In 1977, 27-year-old Robyn Davidson walked across the Australian Outback to the Indian Ocean. The journey took her nine months. In 2014, director John Curran brought her story to the screen. The film is 112 minutes, but feels as long and as arduous as Davidson’s real-life trek.
Based on the extreme flâneur’s travel memoir of the same name, Tracks takes its first shaky steps with Davidson (the ever-so of the moment Mia Wasikowska) arriving in the small town of Alice Springs in 1975. Curran makes cursory attempts at establishing the uglier undertones of the time, lingering on men leering at Davidson from the back of a pickup and capturing her watch an Aborigine woman get violently kicked out of a bar. Tracks then drops these tricky issues and turns to Davidson’s attempt, as she explains in narration, to shake off “the malaise” of her “generation, sex and class” – a 1,700-mile journey across Western Australia by foot. To prep for the walkabout, the young woman sets up camp in this dust bowl of a town with her black lab, Diggity, and learns how to train wild camels (needed to carry her gear).
In the first of many forced scenes that exist only to move the stunted plot forward, one day Davidson’s friend arrives for a visit, bringing along National Geographic photographer Rick Smolan (the equally ever-so of the moment Adam Driver). Struck by Davidson, Smolan suggests she has her trip sponsored by his magazine. Unfortunately for the introverted aspiring explorer, the publication stipulates that the chatty photog rendezvous with her along the way to document what she wanted to be a solo trip. But being strapped for cash, Davidson accepts these conditions, and two years and four coached camels later she finally starts making those titular tracks.
Having already dug itself into a hole with this prolonged prologue, Tracks stumbles into quicksand once Davidson sets off across the desert. There’s no doubt what Davidson accomplished in actual fact is anything short of impressive, but Curran’s direction and Marion Nelson’s script fail to convey any of this – the desert landscape, both deadly and majestic, is stalely captured with repeated aerial shots of cracked earth; Davidson and Smolan, who become lovers, interact with quips as dry as the terrain they’re traversing.
It’s too bad, since Tracks could have offset the gender imbalance that’s so prevalent in the “on the road” genre. Outside of Thelma & Louise, such travel-based excursions of self-realization are normally the realm of those with XY chromosomes (Easy Rider, Two-Lane Blacktop). Or if there is a woman in the picture, she’s usually part of a doomed romantic duo (Bonnie and Clyde, Natural Born Killers). This is especially true of sand-swept stories, which truly put the “man” in “no man’s land”: the lone cowboys of 1950s westerns, David Lean’s epic Lawrence of Arabia, the wandering bros in Gus Van Sant’s Gerry, any number of modern war films set in parched-earth conflict zones (Three Kings, The Hurt Locker). So when Davidson proclaims, “I just want to be by myself,” the moment is filled with vast potential – here’s a female lead heading off on her own.
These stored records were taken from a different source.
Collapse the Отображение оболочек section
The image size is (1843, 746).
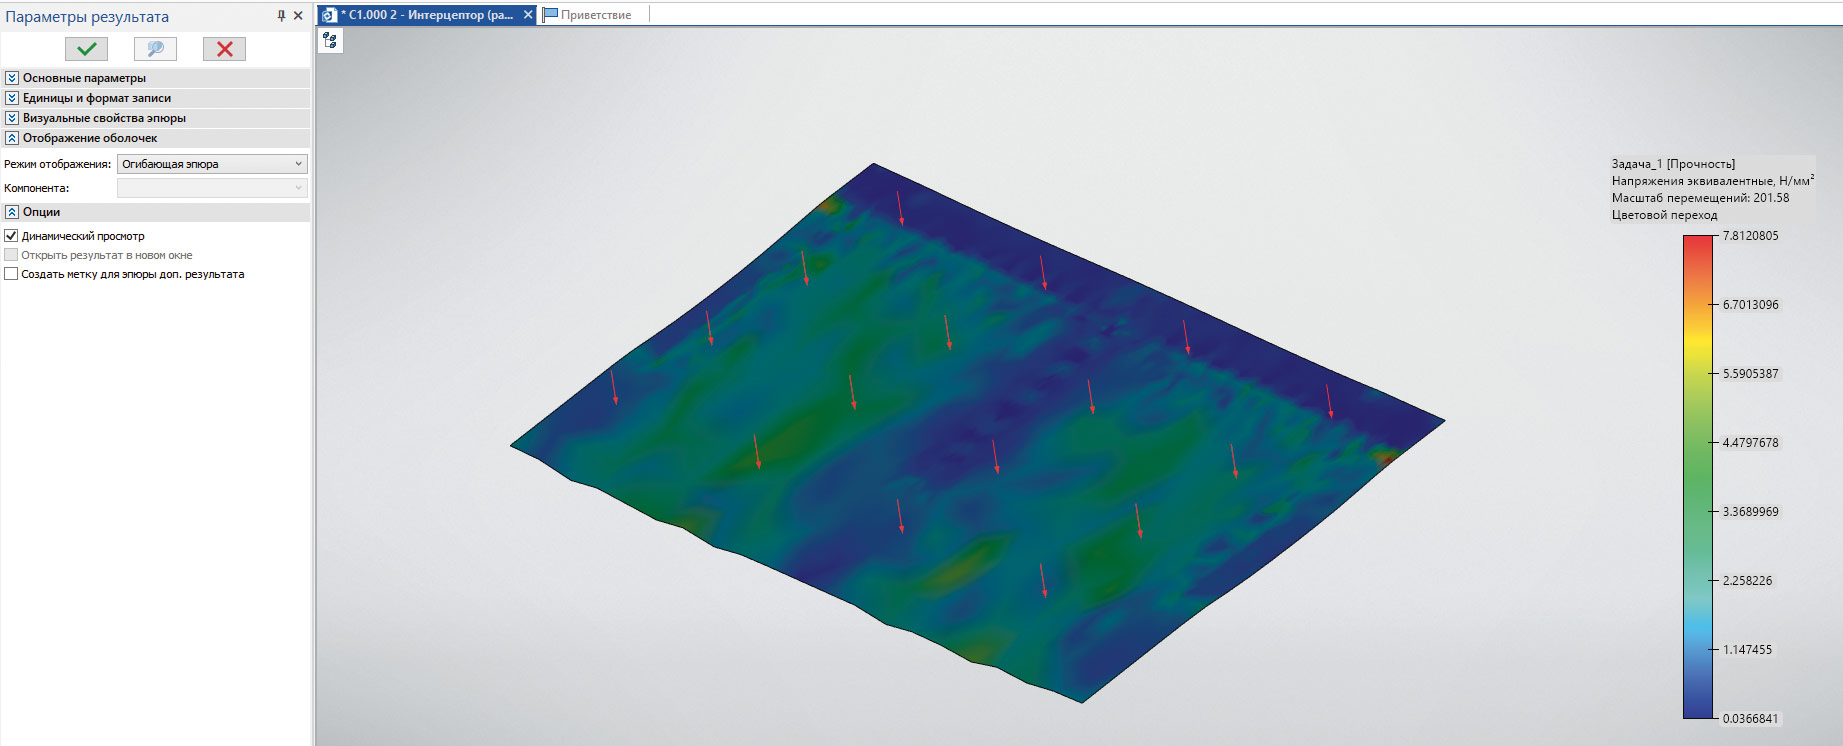(x=12, y=138)
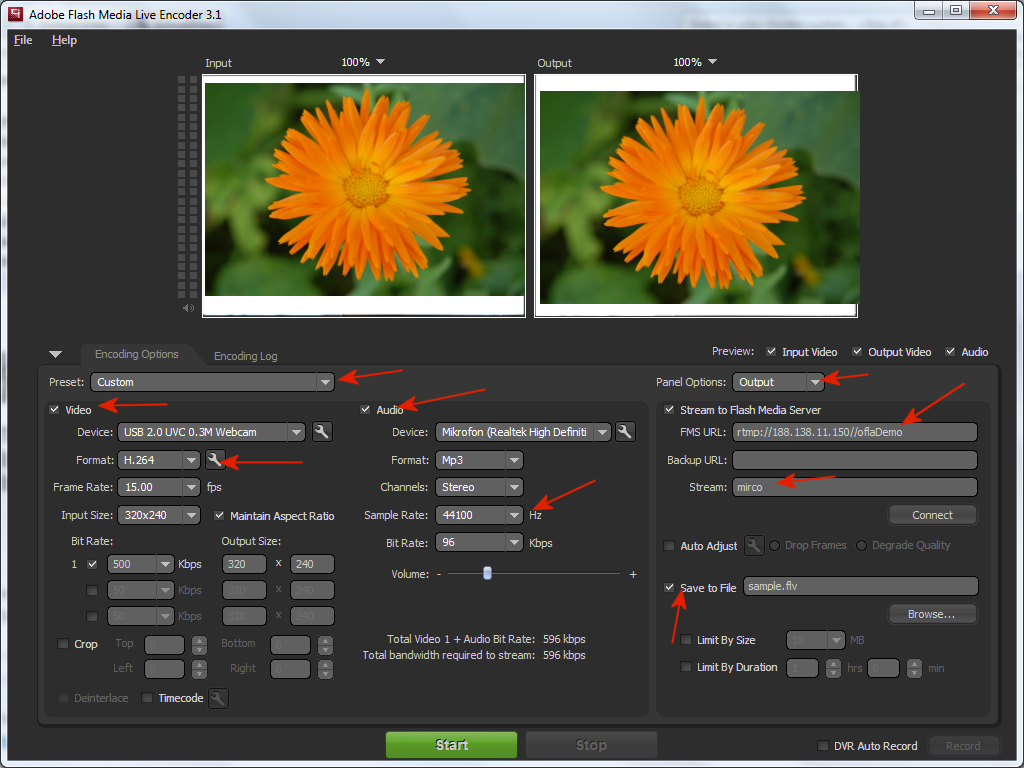Open the Preset dropdown
The image size is (1024, 768).
(325, 382)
The issue is that her character isn’t compelling enough to carry this one-woman quest. Wasikowska does her best to convey the strain of the near cross-continent walk (embracing the role by growing out her leg and armpit hair for verisimilitude), but beyond squinting into the harsh sun, the actress isn’t left with much to work with: Any attempts at fleshing out Davidson’s backstory are reduced to softly lit, slow-mo childhood flashbacks. Because of this heavy-handed tone, Davidson comes across as flat as the desert, which hardly makes her tracks worth following.